Joining datasets by column & best practices for multi-view datasets

Hey :wave:

I would like to contribute a dataset to HF Datasets but am unsure about the best practices on how to handle datasets that have more than one view for the data.

The data: My dataset consists of two tables. The first table contains the Items, each with an ID and text. The second table contains relations between the items. Each row of the second dataset looks like (id_a, id_b, type), where id_a and id_b are IDs from the first table and type further specifies the relation.

Current processing: For my local experiments, I load both tables into memory with pandas, join the two tables together such that I get a larger table with columns (id_a, text_a, id_b, text_b, type), save that as a third CSV file. I can now read either the table with the single items or the merged table. I do not use the relations table directly beyond that.

I have two questions here:

  1. I read in some other topic that it is recommended to first join the data and then read the joined data with the datasets loaders. Is there any way to implement the Pandas join with Huggingface Datasets?
  2. How would I publish this as a hf dataset such that potential users can use either the items from the first table or the paired items from the second table?

Not all items from the first table have a relation. If I only publish the merged table, I would thus lose a large portion of the raw dataset. Additionally, many items also have more than one relation. If I upload the pre-merged table, it would contain a lot of redundant texts.

Thank you very much in advance!

Hi! datasets currently doesn’t support SQL queries, but we plan to add support for that soon.
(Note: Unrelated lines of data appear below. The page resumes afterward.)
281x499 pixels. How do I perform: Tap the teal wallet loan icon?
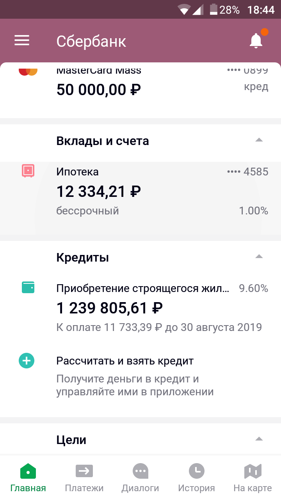[28, 287]
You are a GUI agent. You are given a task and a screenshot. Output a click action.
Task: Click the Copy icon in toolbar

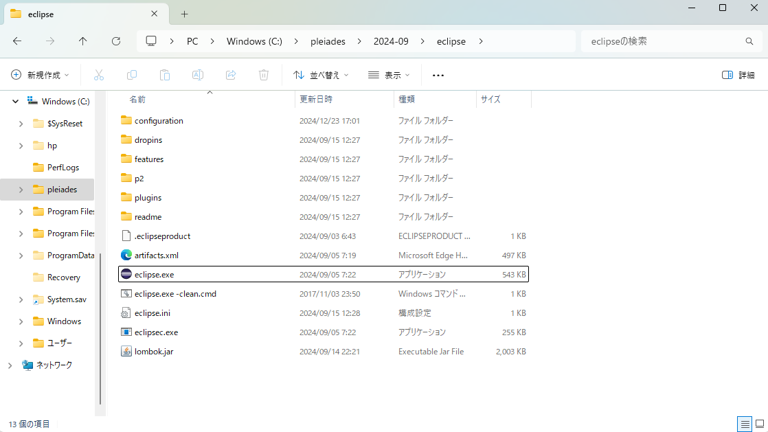[132, 75]
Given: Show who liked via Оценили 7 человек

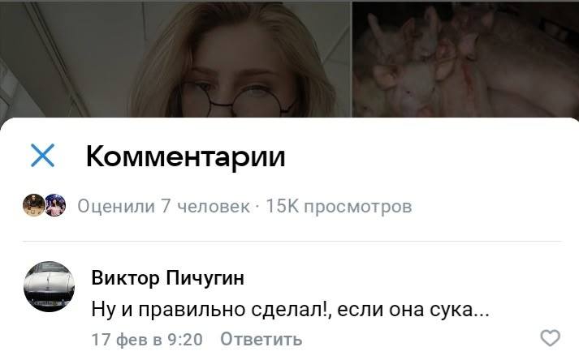Looking at the screenshot, I should (163, 207).
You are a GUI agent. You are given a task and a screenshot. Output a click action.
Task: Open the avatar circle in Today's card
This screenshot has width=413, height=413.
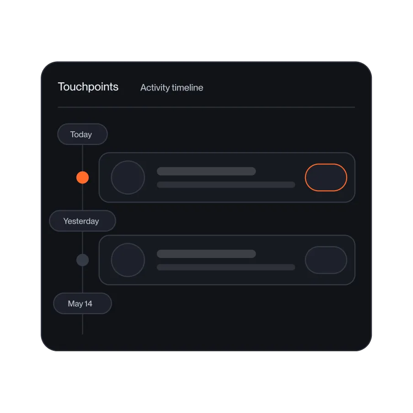tap(128, 177)
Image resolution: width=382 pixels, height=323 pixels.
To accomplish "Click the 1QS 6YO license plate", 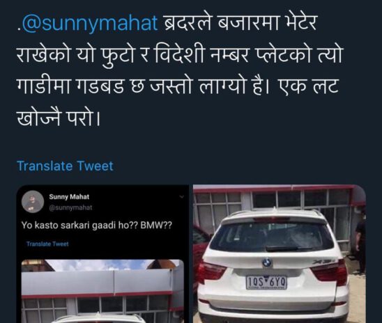I will (266, 283).
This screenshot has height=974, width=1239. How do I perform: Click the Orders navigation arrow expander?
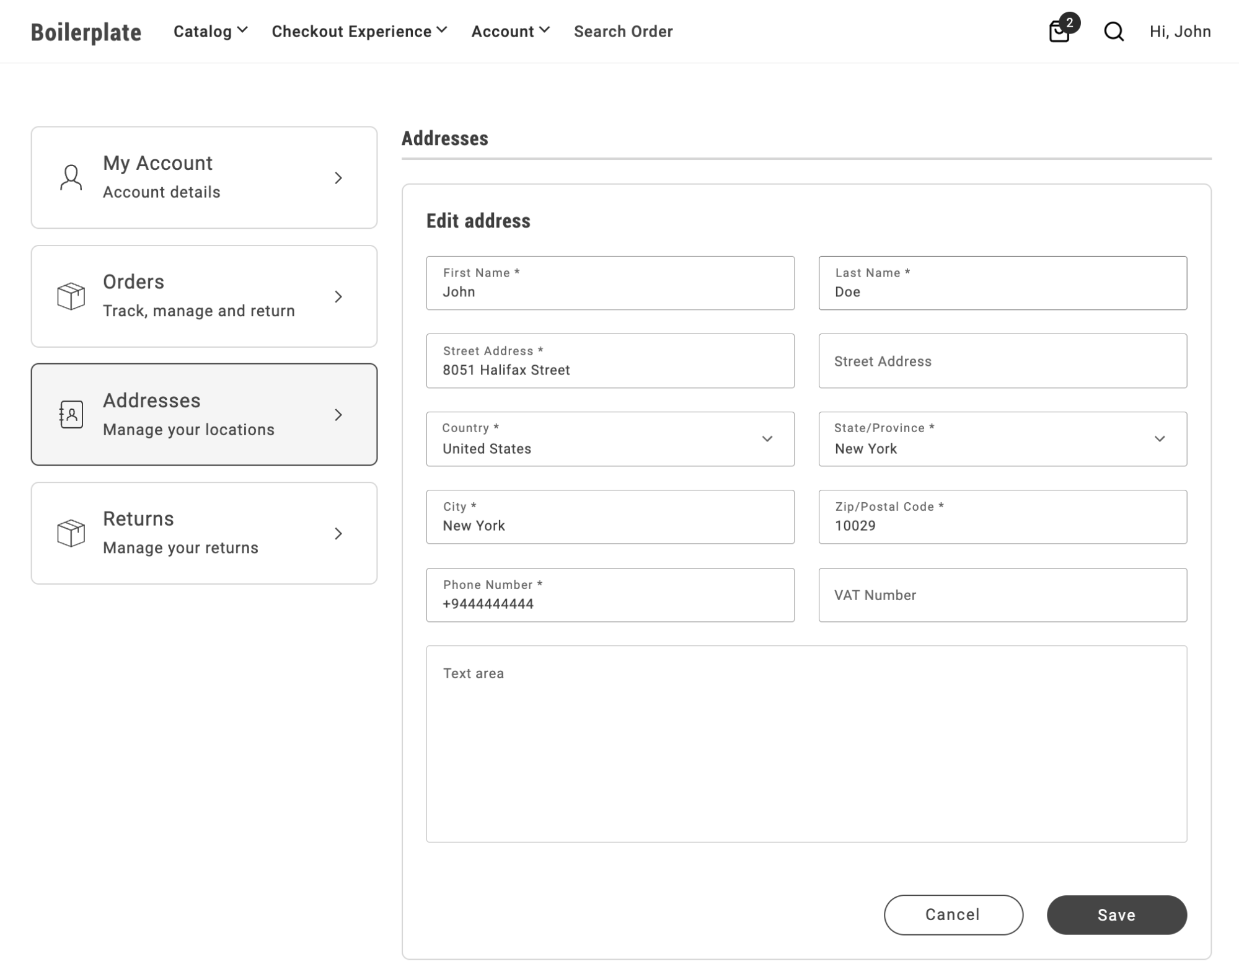click(x=339, y=296)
Before that happens, it’s probably best to either upload the merged table alongside the original tables or the original tables only with the code in README that can be used to merge them.

1 Like

How do I merge(join) two HF datasets based on a common column using map function

currently, I am doing this
def add_columns_train(example, index):
example.update(train_dataset[index])
example.update(labeled_train[index])
return example

But it does based on the same index, I want to merge based on a common column say ‘UID’

You need to have a dict {column_value: index} or do the merge by converting the dataset to Pandas or Polars that support joins for example (using to_pandas() or to_polars())